M 1型巨噬细胞源外泌体增强卵泡膜细胞的活力*
2020-06-09高琳芝魏莉娜吕林艳姚嘉慧梁晓燕刘贵华
高琳芝, 谢 云, 周 怡, 魏莉娜, 张 弛, 吕林艳,姚嘉慧, 梁晓燕, 刘贵华, 杨 星△
(1中山大学附属第六医院生殖医学研究中心,广东广州510655;2中山大学附属第一医院男科,广东广州510080)

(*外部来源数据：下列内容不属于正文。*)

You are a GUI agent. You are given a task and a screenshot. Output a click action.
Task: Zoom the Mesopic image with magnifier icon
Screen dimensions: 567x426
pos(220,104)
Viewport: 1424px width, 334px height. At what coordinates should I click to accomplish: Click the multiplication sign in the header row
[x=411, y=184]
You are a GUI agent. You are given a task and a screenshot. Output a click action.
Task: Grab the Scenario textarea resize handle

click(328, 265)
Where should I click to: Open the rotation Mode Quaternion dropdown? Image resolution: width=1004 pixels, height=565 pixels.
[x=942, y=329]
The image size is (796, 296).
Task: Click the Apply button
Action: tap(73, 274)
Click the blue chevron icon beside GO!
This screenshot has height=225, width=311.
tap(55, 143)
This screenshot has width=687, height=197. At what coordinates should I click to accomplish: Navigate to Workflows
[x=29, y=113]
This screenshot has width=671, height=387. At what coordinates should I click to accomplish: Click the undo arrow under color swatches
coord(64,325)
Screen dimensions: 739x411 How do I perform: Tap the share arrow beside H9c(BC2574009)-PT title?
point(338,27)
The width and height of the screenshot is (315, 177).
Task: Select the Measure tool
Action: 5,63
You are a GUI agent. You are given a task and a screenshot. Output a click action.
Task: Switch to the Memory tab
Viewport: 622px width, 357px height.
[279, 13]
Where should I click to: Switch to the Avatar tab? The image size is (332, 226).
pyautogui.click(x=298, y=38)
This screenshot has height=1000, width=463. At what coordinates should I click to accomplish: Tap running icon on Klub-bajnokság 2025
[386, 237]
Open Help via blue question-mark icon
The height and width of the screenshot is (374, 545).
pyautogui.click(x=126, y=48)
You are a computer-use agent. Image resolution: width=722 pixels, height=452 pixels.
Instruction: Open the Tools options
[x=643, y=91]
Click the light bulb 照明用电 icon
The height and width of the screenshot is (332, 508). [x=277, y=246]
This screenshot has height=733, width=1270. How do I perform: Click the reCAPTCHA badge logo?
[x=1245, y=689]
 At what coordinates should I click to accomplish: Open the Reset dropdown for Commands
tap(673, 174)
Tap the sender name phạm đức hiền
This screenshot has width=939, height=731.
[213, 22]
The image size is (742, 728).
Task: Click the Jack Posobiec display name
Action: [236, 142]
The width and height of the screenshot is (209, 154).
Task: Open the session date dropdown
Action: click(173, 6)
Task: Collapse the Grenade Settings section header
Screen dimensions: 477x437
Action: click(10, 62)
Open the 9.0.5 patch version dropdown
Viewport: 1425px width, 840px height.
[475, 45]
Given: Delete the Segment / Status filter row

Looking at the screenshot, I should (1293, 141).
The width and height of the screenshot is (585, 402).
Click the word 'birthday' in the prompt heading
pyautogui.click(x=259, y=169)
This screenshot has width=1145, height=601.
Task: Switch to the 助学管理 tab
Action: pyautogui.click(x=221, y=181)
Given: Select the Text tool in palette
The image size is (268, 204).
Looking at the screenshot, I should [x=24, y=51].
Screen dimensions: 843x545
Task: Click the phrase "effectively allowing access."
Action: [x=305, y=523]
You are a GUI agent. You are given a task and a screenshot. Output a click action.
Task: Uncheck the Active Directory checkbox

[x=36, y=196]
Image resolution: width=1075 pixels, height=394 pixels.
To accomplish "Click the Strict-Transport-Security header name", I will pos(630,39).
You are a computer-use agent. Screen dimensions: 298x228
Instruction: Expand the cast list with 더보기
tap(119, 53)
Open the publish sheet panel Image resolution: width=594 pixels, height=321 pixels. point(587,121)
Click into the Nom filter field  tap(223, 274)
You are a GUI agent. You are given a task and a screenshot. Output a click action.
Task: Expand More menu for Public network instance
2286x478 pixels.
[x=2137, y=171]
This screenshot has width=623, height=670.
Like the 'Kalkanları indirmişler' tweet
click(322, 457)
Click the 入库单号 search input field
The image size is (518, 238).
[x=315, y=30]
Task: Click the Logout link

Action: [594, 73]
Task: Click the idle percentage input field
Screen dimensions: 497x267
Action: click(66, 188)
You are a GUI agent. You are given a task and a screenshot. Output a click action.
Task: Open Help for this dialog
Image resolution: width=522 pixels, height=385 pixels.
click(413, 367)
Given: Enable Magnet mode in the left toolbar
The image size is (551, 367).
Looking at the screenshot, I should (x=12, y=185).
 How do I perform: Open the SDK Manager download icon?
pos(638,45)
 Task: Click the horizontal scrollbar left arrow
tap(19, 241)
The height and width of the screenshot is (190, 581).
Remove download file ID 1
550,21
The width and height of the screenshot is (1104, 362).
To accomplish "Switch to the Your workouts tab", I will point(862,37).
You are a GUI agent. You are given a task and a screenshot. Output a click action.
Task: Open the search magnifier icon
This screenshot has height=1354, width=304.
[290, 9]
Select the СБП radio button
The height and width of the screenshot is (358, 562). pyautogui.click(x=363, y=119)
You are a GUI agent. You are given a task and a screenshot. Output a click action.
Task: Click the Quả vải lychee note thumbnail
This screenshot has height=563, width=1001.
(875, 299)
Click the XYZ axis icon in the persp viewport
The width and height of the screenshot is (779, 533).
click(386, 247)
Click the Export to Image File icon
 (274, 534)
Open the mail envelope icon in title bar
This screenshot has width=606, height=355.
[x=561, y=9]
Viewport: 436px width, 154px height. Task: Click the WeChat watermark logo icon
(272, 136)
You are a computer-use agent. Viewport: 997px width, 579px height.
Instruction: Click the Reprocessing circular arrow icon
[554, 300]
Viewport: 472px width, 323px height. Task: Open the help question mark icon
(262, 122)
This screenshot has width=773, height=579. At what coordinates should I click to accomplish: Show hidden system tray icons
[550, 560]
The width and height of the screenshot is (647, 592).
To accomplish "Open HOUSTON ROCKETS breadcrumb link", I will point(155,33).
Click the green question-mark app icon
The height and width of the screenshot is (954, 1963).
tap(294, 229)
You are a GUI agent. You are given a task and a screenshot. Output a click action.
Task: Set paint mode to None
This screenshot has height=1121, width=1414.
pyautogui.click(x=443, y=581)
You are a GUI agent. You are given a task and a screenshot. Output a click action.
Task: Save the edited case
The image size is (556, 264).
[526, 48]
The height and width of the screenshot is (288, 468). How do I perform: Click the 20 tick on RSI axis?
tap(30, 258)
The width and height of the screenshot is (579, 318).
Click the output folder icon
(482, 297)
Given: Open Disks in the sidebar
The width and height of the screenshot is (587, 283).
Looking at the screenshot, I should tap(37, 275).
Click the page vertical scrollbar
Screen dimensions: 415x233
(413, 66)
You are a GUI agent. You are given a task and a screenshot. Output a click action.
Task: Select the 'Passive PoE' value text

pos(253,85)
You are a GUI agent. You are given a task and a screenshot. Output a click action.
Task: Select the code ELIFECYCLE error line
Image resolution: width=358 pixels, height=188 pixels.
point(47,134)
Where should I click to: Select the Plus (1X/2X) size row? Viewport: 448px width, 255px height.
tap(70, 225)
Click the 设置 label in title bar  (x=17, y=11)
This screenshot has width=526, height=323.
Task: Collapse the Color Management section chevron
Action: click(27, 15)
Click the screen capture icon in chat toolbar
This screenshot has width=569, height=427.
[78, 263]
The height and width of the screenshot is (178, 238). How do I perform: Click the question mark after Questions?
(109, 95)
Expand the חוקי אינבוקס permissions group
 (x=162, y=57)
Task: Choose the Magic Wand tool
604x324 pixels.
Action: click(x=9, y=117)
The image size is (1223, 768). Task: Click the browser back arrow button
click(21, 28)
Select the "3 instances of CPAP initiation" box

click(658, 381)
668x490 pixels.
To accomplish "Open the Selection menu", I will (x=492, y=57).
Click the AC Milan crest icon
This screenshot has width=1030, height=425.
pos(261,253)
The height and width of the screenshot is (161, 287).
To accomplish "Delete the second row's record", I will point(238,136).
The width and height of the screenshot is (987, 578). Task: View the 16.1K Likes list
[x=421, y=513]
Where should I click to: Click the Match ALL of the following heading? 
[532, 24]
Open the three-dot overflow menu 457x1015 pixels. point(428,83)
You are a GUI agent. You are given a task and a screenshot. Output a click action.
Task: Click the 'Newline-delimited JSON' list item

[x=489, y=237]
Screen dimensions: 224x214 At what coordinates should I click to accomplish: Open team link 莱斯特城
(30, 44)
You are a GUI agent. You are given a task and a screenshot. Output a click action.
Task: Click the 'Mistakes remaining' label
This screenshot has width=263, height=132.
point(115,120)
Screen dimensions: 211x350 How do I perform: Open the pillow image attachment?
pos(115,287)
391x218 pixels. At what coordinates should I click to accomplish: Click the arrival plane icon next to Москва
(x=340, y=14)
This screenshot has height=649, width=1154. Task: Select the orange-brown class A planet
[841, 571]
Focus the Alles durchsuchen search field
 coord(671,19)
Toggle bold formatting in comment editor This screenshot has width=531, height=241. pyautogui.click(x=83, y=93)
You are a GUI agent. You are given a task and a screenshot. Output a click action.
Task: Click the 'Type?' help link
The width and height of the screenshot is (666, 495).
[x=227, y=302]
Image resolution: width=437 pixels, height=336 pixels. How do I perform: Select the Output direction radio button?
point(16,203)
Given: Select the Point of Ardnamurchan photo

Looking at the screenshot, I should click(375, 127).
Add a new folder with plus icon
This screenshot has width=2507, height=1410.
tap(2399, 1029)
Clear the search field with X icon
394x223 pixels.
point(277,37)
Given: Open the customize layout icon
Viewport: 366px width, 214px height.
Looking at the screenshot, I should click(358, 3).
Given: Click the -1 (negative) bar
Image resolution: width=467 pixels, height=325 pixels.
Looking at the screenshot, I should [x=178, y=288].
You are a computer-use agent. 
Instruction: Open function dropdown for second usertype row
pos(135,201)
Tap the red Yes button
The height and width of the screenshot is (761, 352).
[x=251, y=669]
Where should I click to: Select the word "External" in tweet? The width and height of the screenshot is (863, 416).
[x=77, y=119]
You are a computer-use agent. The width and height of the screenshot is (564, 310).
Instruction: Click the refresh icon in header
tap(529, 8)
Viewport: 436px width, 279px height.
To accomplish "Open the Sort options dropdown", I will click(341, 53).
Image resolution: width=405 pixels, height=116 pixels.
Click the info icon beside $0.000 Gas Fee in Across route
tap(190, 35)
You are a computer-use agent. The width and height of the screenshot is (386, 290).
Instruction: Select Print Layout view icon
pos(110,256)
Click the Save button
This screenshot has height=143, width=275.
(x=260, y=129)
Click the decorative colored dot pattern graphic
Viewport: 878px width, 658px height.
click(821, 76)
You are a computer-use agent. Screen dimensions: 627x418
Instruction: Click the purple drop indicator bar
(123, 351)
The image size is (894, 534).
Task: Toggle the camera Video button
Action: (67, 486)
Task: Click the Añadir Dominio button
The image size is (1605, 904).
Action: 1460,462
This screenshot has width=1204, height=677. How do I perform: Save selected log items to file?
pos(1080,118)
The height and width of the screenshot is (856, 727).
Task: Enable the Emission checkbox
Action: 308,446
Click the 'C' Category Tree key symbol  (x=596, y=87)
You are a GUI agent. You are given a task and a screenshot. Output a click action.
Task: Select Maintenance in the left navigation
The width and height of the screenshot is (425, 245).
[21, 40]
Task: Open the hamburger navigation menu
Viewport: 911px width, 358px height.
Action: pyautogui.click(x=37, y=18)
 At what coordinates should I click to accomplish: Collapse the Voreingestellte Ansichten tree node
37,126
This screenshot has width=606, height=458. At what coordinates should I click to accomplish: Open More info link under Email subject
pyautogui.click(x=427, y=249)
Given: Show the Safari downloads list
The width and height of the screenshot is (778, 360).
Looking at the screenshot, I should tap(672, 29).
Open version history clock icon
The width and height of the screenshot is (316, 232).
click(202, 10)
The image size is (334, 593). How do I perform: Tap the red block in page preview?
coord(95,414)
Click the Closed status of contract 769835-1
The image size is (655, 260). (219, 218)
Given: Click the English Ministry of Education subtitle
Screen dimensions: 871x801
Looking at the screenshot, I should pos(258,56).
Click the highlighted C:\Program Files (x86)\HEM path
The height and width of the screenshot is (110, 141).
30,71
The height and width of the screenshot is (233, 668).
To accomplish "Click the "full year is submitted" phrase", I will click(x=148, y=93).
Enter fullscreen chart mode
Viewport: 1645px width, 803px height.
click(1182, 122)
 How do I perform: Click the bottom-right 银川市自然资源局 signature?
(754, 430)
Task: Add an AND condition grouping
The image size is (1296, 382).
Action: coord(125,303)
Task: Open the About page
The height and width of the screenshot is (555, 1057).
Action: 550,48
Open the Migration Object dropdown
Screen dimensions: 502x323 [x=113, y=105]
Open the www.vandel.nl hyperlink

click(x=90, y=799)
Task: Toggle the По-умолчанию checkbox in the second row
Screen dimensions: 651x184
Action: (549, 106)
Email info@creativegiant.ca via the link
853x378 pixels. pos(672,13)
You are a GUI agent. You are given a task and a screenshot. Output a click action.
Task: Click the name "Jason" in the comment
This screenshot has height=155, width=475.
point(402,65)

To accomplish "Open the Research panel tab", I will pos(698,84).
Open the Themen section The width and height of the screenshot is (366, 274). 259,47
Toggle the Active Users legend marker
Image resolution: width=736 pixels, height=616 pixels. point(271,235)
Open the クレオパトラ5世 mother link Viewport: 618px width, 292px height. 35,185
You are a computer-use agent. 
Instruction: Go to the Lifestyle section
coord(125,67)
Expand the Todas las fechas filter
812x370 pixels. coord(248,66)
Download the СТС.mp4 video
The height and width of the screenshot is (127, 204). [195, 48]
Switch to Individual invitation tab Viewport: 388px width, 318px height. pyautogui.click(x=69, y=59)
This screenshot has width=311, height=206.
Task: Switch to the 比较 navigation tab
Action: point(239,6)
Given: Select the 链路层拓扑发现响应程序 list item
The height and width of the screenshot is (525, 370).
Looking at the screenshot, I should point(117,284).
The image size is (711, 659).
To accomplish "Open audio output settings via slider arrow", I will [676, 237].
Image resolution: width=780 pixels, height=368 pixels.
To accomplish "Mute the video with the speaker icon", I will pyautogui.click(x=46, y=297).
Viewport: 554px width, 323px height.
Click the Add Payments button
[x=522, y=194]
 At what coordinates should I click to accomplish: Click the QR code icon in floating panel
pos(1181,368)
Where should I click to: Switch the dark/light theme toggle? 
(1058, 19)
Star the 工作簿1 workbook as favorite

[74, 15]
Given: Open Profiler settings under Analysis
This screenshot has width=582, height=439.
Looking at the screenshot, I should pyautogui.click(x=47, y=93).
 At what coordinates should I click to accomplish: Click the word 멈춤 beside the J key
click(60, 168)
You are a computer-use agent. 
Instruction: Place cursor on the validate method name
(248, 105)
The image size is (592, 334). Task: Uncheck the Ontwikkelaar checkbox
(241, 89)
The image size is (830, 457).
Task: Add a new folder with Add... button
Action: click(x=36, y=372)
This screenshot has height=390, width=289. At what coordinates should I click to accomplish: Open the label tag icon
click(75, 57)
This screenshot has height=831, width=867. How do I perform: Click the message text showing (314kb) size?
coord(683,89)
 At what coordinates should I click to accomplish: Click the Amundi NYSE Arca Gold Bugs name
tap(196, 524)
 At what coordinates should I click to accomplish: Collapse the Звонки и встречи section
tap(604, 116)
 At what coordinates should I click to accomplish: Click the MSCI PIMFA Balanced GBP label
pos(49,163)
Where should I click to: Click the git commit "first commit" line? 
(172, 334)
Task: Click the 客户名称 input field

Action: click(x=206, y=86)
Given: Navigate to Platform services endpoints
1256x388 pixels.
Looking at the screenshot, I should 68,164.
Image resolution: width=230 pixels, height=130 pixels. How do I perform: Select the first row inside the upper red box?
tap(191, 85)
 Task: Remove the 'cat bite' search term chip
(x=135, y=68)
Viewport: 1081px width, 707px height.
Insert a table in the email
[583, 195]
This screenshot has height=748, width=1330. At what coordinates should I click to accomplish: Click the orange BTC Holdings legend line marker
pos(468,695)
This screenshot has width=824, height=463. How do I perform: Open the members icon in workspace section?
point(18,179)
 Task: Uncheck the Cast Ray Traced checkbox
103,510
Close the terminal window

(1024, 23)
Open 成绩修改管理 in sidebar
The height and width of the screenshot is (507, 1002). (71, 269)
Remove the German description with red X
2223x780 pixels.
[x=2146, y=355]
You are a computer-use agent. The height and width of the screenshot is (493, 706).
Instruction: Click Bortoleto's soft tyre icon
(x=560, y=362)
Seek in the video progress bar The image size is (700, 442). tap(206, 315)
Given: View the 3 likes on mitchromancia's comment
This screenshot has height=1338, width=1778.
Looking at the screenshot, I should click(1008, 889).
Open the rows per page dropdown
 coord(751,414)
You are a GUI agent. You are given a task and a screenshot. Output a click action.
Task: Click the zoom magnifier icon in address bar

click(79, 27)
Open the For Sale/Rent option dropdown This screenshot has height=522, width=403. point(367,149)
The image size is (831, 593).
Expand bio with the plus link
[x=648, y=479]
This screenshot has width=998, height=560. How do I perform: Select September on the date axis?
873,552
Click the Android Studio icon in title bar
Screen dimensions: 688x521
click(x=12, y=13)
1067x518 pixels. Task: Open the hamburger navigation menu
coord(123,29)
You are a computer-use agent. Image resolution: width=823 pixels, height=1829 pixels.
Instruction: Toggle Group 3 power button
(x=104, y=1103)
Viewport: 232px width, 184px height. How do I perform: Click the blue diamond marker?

多囊卵巢综合征(polycystic ovary syndrome,PCOS)是最常见的育龄期女性排卵障碍疾病,严重影响女性生殖内分泌功能,是导致年轻女性月经紊乱、闭经和不孕最常见的原因[1-2]。PCOS最主要的病理生理特点为卵泡膜细胞过度增生及卵巢雄激素合成增加所致高雄激素血症[3]。虽然目前针对降低PCOS患者雄激素水平药物已广泛应用于临床,但这些药物只能暂时性控制高雄激素血症[2]。因此,了解PCOS的发病机制对于发现新的有效治疗靶点至关重要。慢性亚急性炎症状态是导致PCOS患者高雄激素血症的重要因素,而M1型巨噬细胞是参与形成PCOS患者体内慢性炎症的关键细胞,其在PCOS体内堆积并分泌大量炎症因子[4-6]。卵泡膜细胞是女性合成雄激素最重要的效应细胞,PCOS患者卵泡膜细胞较正常对照增殖明显,是导致PCOS雄激素合成增加的关键原因。多项研究表明M1型巨噬细胞通过分泌炎症因子促进雄激素合成并不能完全解释PCOS患者M1型巨噬细胞堆积对卵巢雄激素合成的影响[7]。因此,PCOS患者慢性炎症状态如何影响卵巢雄激素合成功能仍有待阐明。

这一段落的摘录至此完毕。